▶ **Testo di partenza**
Roma , lunedì, 9. dicembre, 2019 10:00 (ACI Stampa).
Per gli armeni, la musica è memoria. E così, dopo il genocidio del 1915 che ha ucciso circa 1,5 milioni di armeni, era necessario ricostruire un archivio musicale che era andato perduto. Ci pensò Komitas Vardapet, che pure di quel genocidio fu vittima e che a causa di quel genocidio impazzì. Il 150esimo della sua nascita viene ricordato a Roma con un concerto in Santa Maria in Trastevere il prossimo 12 dicembre. Un concerto particolare: per la prima volta, infatti, si esibisce a Roma il coro dei diaconi di Etchmidzin, il “vaticano” della Chiesa apostolica armena.
Sono molti i significati di questo concerto. Ha, prima di tutto, un significato ecumenico, che va alle radici della cultura armena e a quel rapporto della Chiesa Cattolica con la Chiesa Apostolica Armena che si è risolto solo recentemente. E poi, ha un senso per le Chiese orientali. Per questo, ci saranno sia il Cardinale Kurt Koch, presidente del Pontificio Consiglio per la Promozione dell’Unità dei Cristiani, che il Cardinale Leonardo Sandri, prefetto della Congregazione delle Chiese Orientali. E per questo entrambi hanno dato il patrocinio all’iniziativa.

▶ **Cose da fare**
A) Nel testo sul concerto per Komitas Vardapet, quale coro si esibisce per la prima volta a Roma?
B) Prosegui il testo sul concerto per Komitas Vardapet, partendo dopo la sua ultima frase.

▶ **Dati mostrati**
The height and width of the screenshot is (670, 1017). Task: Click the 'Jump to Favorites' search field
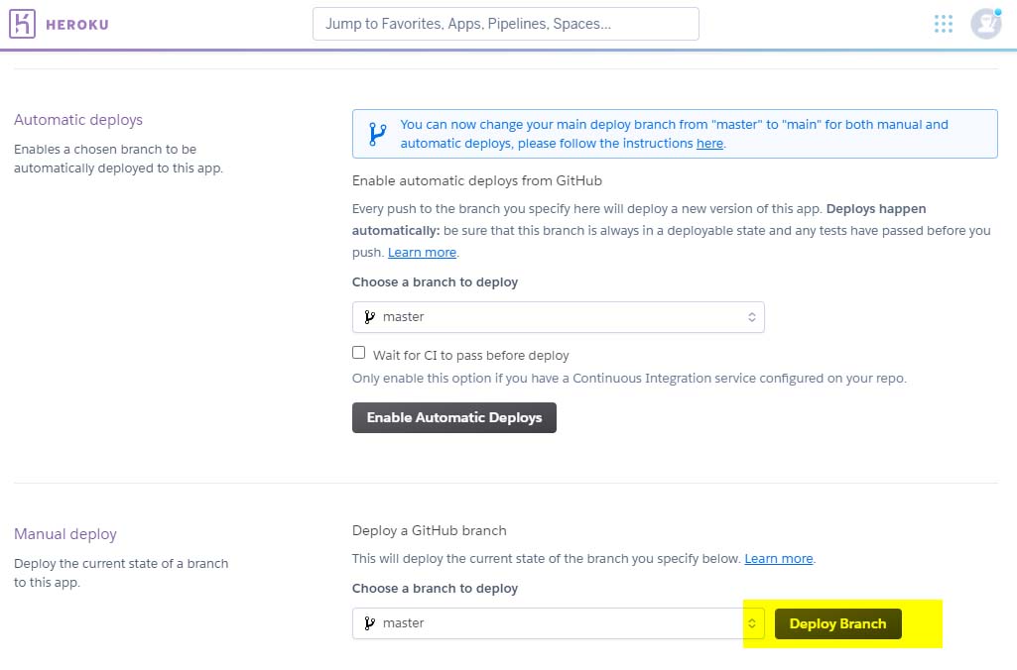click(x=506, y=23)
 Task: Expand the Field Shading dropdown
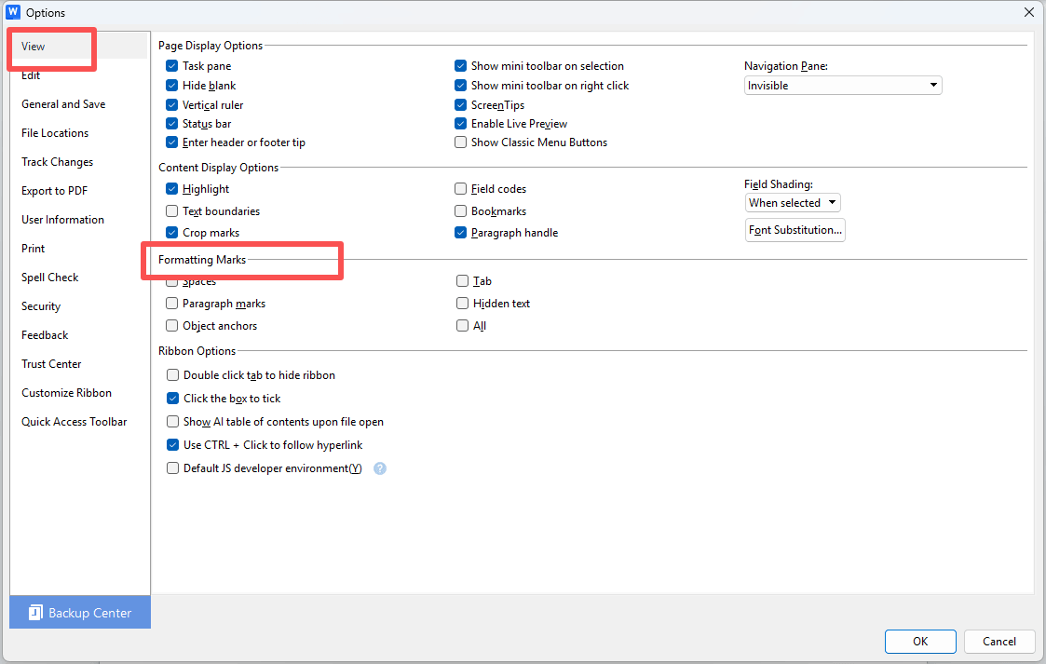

▶ **Risposte all'esercizio**
A) Il coro dei diaconi di Etchmidzin, il "vaticano" della Chiesa apostolica armena.

B)
Ma c’è anche una storia che in Armenia si misura in millenni, e si cura con il libro e i 36 soldati (le lettere dell’alfabeto) che hanno salvato la fede della prima nazione cristiana. E così, il concerto serve a tornare indietro e riscoprire quelle melodie che Komitas fece appena in tempo a salvare dall’oblio.
Ma chi era Komitas Vardapet? Fu un musicista geniale, dalla produzione modesta (80 lavori corali e canzoni, arrangiamenti della Messa armena, alcune ballate per pianoforte), eppure fu colui che da solo ha messo le fondamenta della tradizione classica armena perché fu uno straordinario collezionista e arrangiatore di canzoni folk.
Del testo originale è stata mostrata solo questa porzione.